[BRIEF]
Print nothing but the lines below starting at the line that holds "Identify the click" and ending at the line that holds "Índice de artigos e notícias (1390, 57)", including both, each exactly as written.

[DATASET RECORDS]
★ ★ ★

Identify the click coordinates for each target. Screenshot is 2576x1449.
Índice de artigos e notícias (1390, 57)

★ ★ ★

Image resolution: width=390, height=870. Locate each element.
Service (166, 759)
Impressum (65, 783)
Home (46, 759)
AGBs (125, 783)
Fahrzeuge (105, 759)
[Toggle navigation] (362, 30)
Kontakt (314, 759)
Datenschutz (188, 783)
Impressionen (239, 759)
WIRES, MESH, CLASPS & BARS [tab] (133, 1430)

★ ★ ★

[SOLUTION TO THIS EXERCISE]
Identify the click coordinates for each target. Screenshot is 2576x1449.
Índice de artigos e notícias (1390, 57)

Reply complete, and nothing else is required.